THROUGH
THE EYES OF...
Becky
Whitlock - Bath, UK
The
Blurb:
This
festival is held over the first 9 days of the 9th lunar month to celebrate
the return from heaven to earth of the Nine Emperor spirits, who are
worshipped as one deity and who represent health, wealth and prosperity.
Their
arrival is said to be made via the waterways and worshippers fill
the temples to make offerings of incense and prayer so that good fortune
will be granted them.
Chinese
opera is performed in the Nine Emperor God's honour, and at the height
of the festivities, priests write charms and prayers in their own
blood, before the spirits are contained in an urn which is sent out
to sea on a small, decorated boat.
The
Gory Legend Bit:
Legend has it that nine emperors were sent by the Mings to overthrow
the Manchus, but they failed their task and were captured and beheaded.
The Manchus sealed their heads in an urn and threw them out to sea
where they were later washed ashore. Some fishermen found the urn,
and on opening it, the Nine Emperor spirits were released and sent
into heaven.
When
the Manchu emperor heard the news, he repented and built and dedicated
a temple to the Nine Emperor God. The sending out to sea of the urn
is symbolic of the spirits' safe passage back to heaven.
The
End of Festival Celebrations:
After receiving a mumbled version of "The Blurb" from a
reluctant me, we all trotted out of the hostel with Hai and Ping as
our trusty leaders to go to see the last night's celebrations.
We
arrived to see hundreds of people assembled at the altars and on the
stages which held many people praying and waving their incense sticks
in the Nine Emperor God's honour. There seemed to be a tense excitement
in the air, and soon, an energetic little fella with a gong and the
will to deafen, set about announcing the arrival of the sedan chairs
and their bearers.
The
sedans are said to hold the nine spirits and they were rocking madly
from side to side, leaving us scurrying for a safe vantage point and,
at one point, in fear for our safety! Luckily, no one was maimed and
amidst much gong-banging and cymbal-crashing, the sedans were carried
around inside the circle the crowd had formed. Burning incense poured
out of the sedans and left the air heavy with acrid smoke. It all
seemed incredibly "shamanistic" and very exciting.

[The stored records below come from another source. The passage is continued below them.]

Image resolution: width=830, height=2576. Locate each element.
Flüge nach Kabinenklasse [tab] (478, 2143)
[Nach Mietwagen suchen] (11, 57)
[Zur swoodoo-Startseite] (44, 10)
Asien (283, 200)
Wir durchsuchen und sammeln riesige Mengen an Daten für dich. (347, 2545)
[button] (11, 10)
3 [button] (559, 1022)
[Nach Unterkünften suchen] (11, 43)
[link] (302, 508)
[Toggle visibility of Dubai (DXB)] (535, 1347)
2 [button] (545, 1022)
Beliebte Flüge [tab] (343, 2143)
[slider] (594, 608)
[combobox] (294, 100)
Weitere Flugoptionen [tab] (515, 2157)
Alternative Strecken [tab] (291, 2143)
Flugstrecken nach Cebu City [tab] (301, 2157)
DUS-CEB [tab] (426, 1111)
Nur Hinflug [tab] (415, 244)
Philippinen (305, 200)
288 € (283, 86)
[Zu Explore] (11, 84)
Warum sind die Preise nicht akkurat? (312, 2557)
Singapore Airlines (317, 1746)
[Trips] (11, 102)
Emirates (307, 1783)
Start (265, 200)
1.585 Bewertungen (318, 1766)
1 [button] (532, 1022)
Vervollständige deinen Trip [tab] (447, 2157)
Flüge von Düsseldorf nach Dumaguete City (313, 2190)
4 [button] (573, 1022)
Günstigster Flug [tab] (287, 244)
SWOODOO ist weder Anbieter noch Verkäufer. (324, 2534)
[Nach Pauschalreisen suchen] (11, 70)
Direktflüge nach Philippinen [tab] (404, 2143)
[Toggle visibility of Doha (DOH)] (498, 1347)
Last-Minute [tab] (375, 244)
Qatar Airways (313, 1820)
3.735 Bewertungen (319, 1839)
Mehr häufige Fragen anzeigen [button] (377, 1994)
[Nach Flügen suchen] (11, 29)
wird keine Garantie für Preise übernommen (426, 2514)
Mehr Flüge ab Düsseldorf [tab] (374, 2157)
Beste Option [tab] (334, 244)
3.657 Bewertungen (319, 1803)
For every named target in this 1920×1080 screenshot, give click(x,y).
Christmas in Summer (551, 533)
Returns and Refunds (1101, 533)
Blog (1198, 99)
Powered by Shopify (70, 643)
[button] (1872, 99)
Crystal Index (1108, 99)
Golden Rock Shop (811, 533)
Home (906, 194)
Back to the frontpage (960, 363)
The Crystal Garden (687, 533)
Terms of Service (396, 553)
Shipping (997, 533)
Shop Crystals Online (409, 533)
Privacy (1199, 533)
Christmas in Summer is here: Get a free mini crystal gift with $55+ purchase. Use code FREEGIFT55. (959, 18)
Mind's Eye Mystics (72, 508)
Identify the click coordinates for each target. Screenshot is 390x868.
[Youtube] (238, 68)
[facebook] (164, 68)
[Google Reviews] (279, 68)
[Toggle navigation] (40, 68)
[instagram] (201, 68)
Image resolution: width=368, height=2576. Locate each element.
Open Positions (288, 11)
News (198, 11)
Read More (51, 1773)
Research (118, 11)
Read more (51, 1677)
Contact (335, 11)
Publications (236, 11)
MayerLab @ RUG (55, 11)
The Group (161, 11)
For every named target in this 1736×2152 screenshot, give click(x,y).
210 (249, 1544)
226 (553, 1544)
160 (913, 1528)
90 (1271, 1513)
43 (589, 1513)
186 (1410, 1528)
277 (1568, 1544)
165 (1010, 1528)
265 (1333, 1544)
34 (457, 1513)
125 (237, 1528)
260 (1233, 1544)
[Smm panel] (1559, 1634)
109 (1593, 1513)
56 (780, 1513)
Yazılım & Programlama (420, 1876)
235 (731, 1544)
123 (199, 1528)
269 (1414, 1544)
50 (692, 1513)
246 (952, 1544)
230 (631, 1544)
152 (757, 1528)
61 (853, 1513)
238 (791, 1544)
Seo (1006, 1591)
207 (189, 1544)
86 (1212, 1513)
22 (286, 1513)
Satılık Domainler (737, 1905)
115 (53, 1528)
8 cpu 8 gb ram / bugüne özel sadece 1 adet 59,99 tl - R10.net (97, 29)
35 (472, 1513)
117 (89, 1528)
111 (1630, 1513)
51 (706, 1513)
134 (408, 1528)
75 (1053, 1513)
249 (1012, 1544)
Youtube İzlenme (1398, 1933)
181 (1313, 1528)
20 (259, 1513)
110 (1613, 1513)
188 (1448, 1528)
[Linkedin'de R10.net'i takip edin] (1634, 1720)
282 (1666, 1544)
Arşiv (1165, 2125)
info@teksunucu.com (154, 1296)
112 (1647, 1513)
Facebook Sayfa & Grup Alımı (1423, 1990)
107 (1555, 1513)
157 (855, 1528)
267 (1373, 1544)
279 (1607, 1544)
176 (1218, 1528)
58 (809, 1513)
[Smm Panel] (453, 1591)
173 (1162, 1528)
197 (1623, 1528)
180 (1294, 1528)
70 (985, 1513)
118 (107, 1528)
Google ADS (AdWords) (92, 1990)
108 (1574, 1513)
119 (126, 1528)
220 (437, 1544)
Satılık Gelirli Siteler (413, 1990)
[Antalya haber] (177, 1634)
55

Even
for a heathen like myself, I was intrigued to see what would happen
next...
We were shooed away from the stages and ushered onto the street where
we watched the sedans come out and form a procession in a haze of
sweet smoke, the clamour of gongs and drums and cymbals.
The
next part of the festivities was to gather by the water so that the
spirits could be safely returned to heaven. We jumped onto buses,
thick with the ever present incense smoke, and hopped off again, eyes
red and watering profusely, into a stormy night - complete with impressive
lightning and lots of "refreshing" rain.
We
crowded onto the grass by the water's edge and waited while more gongs
and cymbals crashed (along with the thunder which was only vaguely
louder) and the spirits were summoned.
Incense
sticks were handed out to the crowd and we stodd in the pouring rain,
dutifully waving them - much to the amusement of one of the devotees,
who noted what a funny-looking bunch we were, but laughed and encouraged
us nonetheless.
Suddenly,
it all went very quiet on the stage, at which point the priest may
have been "blood-writing", but the gong soon sounded again
and the sedans were back, twisting and whirling resplendent in red,
gold and flashing neon fairylights. They were closely followed by
a Chinese dragon whose appearance was brief (must have been the rain)
and we were hot on his heels (or should that be talons) having long
since turned into little icicles from the cold rain.
After
another bus ride and a very splashy walk through the city, we just
missed the train (despite a last minute, squelchy dash) but our trusty
leaders sorted out taxis for us and we were soon back at the hostel
for a cuppa and some chicken and rice.
It
was a fantastic night and a wicked experience and I would recommend
you take any opportunities to be a part of a similarly mad evening
- thanks Hai and Ping for making sure we didn't get run over, hit
by a flying sedan or trampled by the Chinese dragon!